Third, rising corporate defaults and bankruptcies are expected to increase tenfold or more in 2009, according to the rating agency, Standard & Poors. That major development will not only result in additional unemployed, but will have a further “chilling effect” on other companies who will tighten costs still further by layoffs.
Fourth, state and local governments will soon begin layoffs at a much faster rate in 2009 than they did in 2008, as more of them sink into deeper insolvency and some begin to default as well. At least 37 states, and thousands of local government entities, are identified as possible candidates for default and mass layoffs and/or fulltime to part-time job conversions. Major among them are the large states with huge employment rolls, like California, Florida, Illinois, Pennsylvania, Georgia and Massachusetts.
Fifth, the likely coming default and government-directed or Chapter 11 reorganization of the auto companies, GM and Chrysler in particular, as well as scores of auto parts and supply companies, dealerships, and rental car companies, would mean hundreds of thousands of additional layoffs.
Sixth, it is highly likely that consumer spending will collapse still further after the current Christmas holiday discount spending, driven by continued joblessness, home foreclosures and falling equity, collapse of 401(k) plans and stock equity, and other major demand factors.
Seventh, it is a growing, distinct possibility that the U.S. currency will fall precipitously in 2009. Asian countries in particular, China included, are showing signs of responding in ways that may lead to a trade war.
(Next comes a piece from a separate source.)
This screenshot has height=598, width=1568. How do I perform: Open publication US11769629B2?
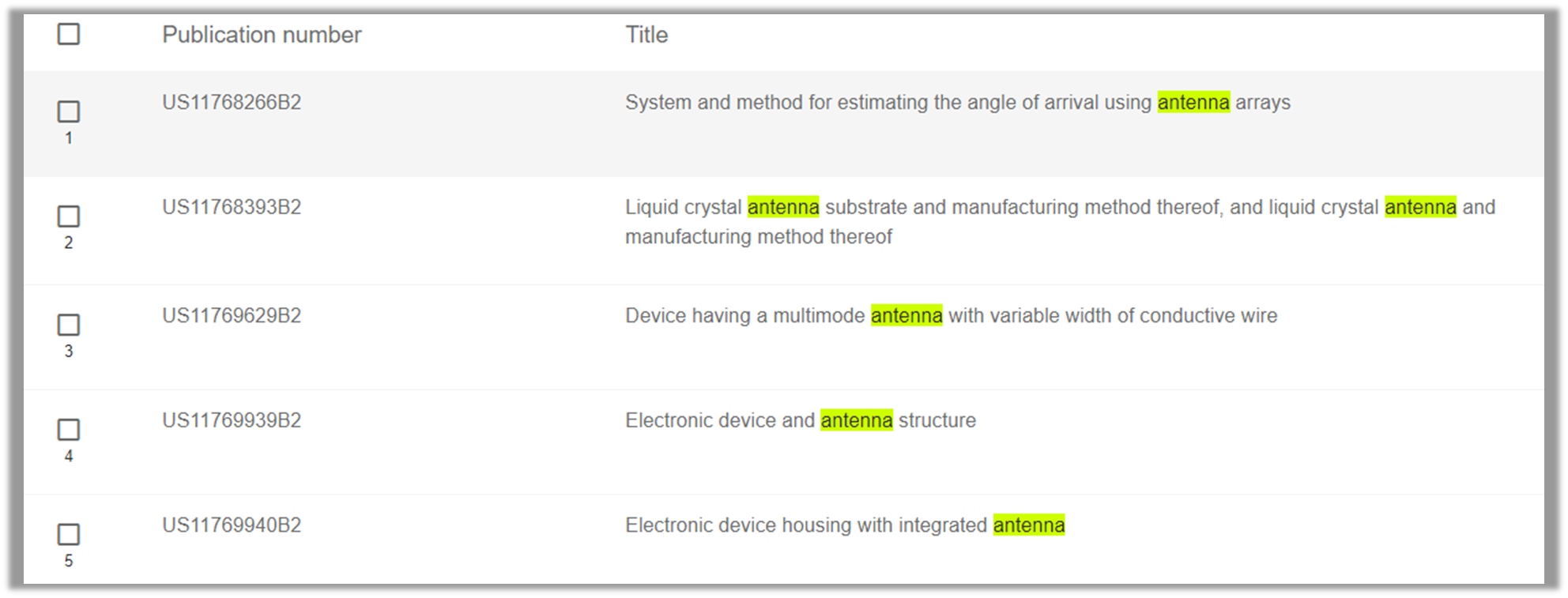coord(232,316)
That would clearly negatively impact U.S. manufacturing, resulting in further manufacturing job loss in 2009.
Eighth, delays in implementing a fiscal stimulus plan by Congress-Obama will mean a mitigation of the preceding forces will not be forthcoming in 2009. Similarly, if the package of stimuli in the legislation is insufficiently large, it will have insufficient impact on job losses.
Costing A 20 Million Jobs Program
There will be 13 million-plus new unemployed to put back to work in 2009. The U.S. Conference of Mayors has estimated a funding need for 11,391 projects requiring roughly $73.17 billion. This would generate, according to their estimate, 847,642 jobs. That amounts to $86,321 per job created.
A far more efficient — and certainly more rapid — job creation strategy would be to hire state and local government workers, school employees, workers in service jobs, and in industries already growing, like health care, where the infrastructure already exists, or to introduce strategies to prevent the coming additional seven million layoffs (job retention) set to occur in 2009.
This is not to argue against infrastructure projects or jobs program, but to clarify that a jobs creation program needs to be broad based, not just infrastructure or emerging industries focused. A program also needs to focus on job retention as well as job creation, and primarily on jobs averaging $50,000 a year or less. An effective jobs program also needs to match up jobs with the skills or those being laid off in large numbers, or about to be. Clearly some jobs will also require expensive and longterm retraining.
In conclusion, by the end of 2009 there will be effectively 25 million unemployed in the U.S. workforce: 15 million officially classified as unemployed, plus five million more discouraged or wanting to work if offered, and 10 million involuntarily working as part-time because they can’t find a fulltime job (equal to five million fulltime jobless).
To create jobs for just 20 million of the 25 million, at $50,000 a job will require a jobs program package of $1 trillion. Anything less will clearly be too little, too late, and fail to stem the accelerating economic decline.